Dataset content START

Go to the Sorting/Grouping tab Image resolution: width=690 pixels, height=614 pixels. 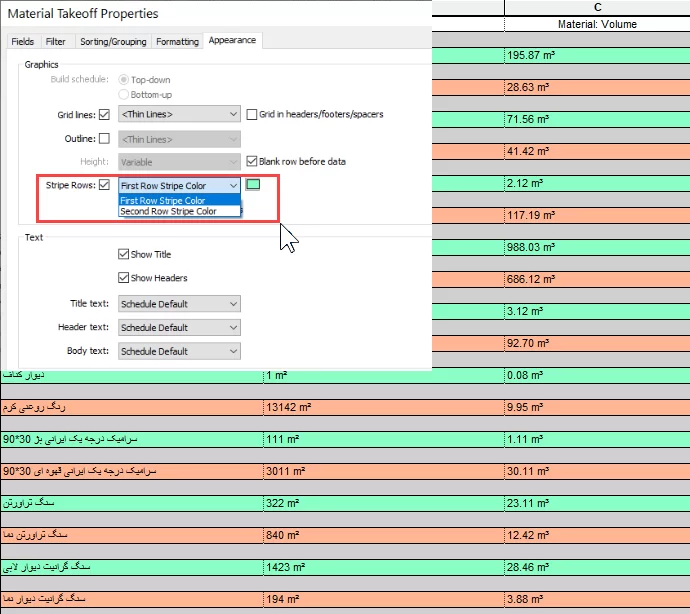point(112,41)
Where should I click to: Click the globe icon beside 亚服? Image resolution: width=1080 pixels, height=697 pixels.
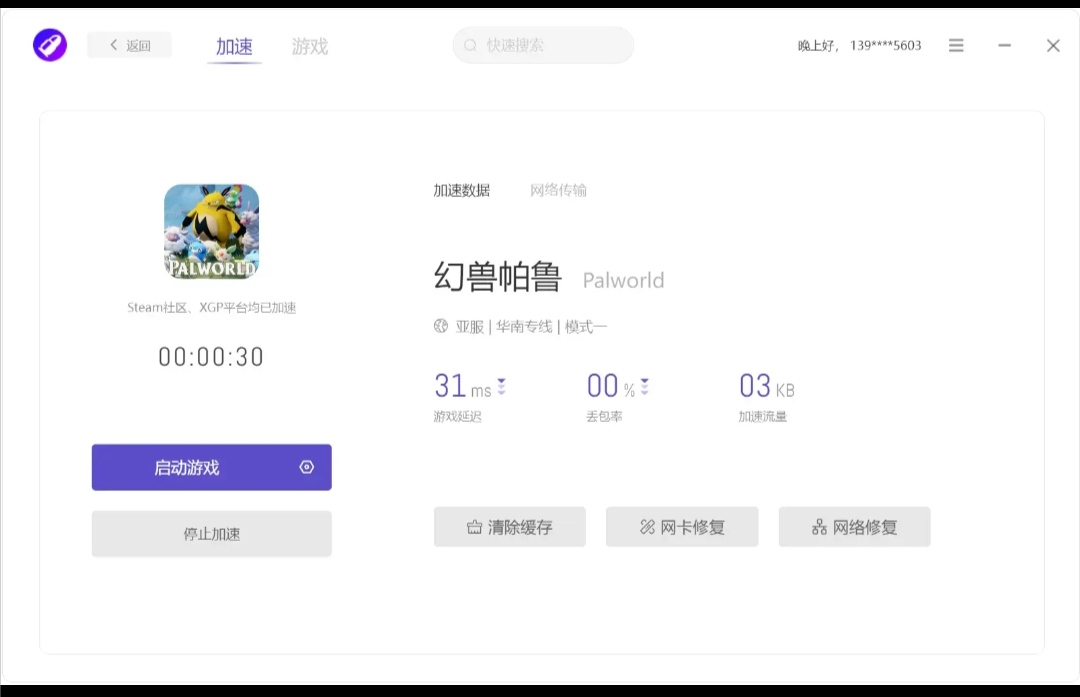tap(441, 326)
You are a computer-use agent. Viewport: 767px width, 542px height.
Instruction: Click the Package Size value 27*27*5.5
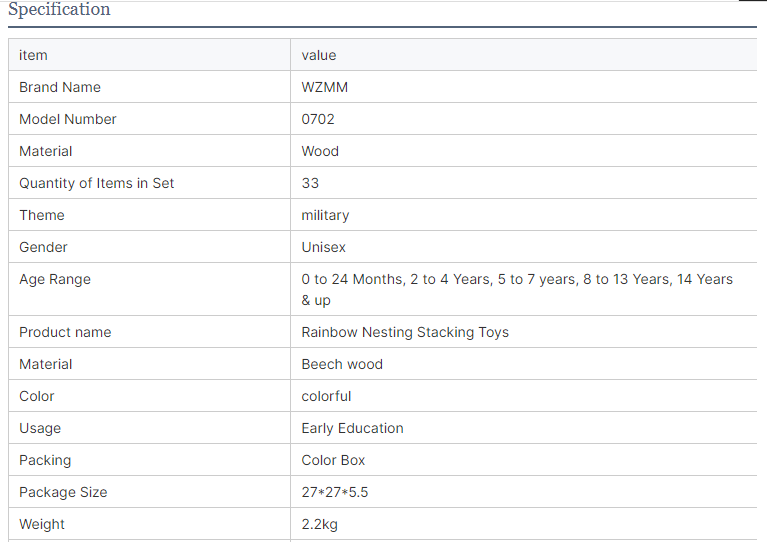(335, 492)
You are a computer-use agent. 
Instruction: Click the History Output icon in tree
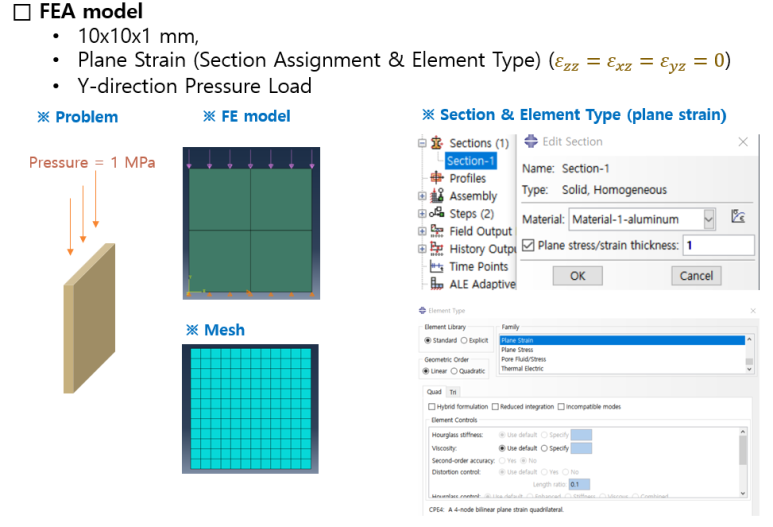tap(437, 249)
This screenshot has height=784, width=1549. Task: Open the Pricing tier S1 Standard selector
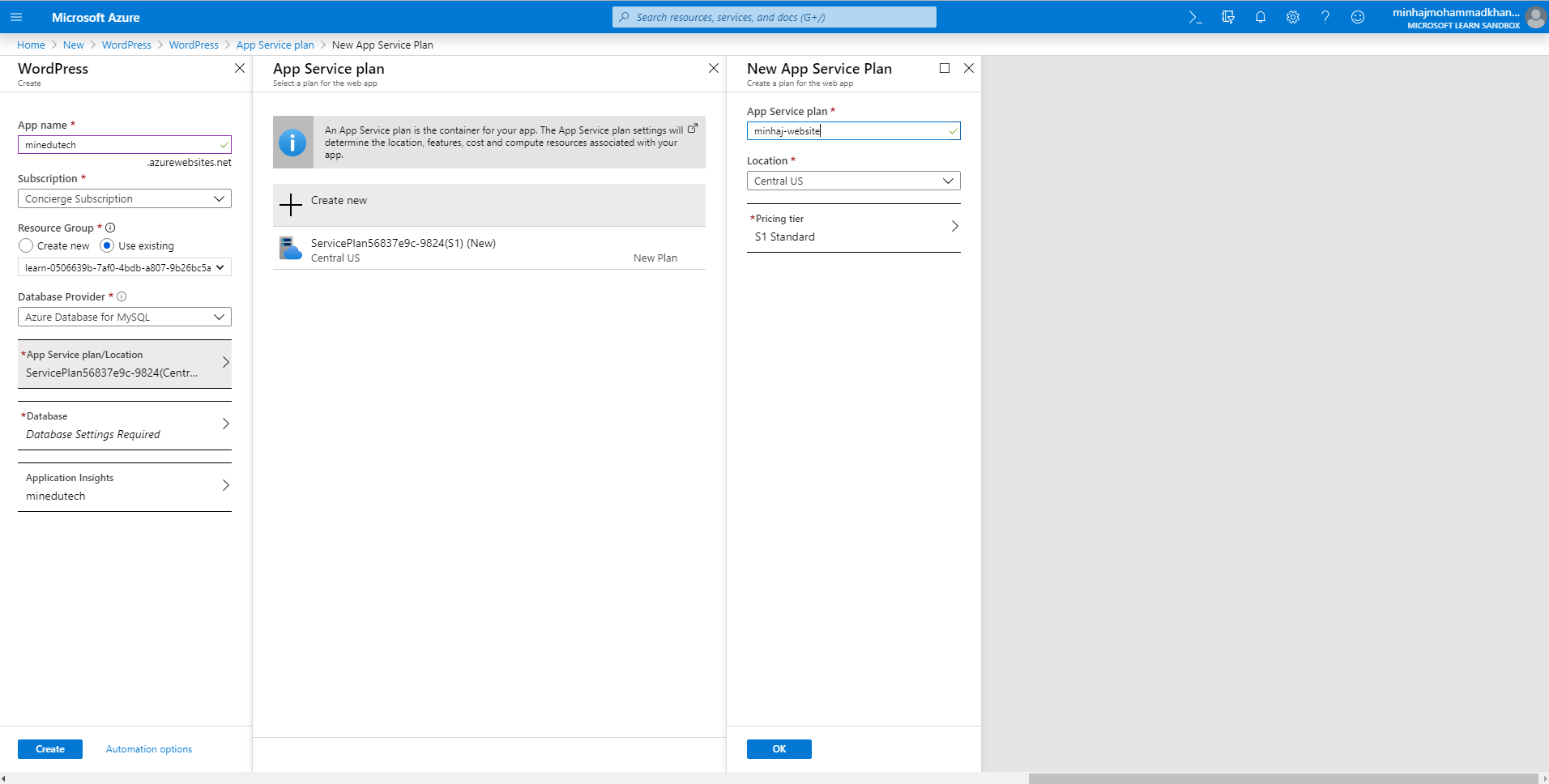[853, 228]
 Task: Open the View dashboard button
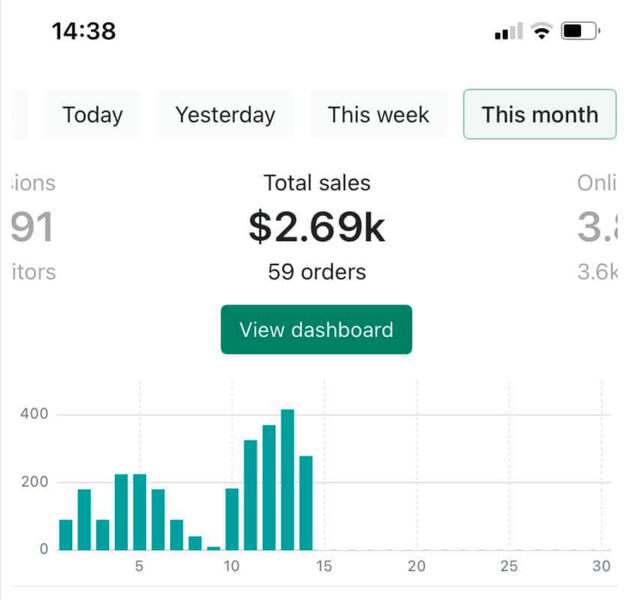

Dataset content END

■ **Work required**: Every line of the entries above that holds "agent" should be copied out.

■ **Written answer**:
You are a computer-use agent. Viewport: 767px width, 542px height.
You are a computer-use agent. 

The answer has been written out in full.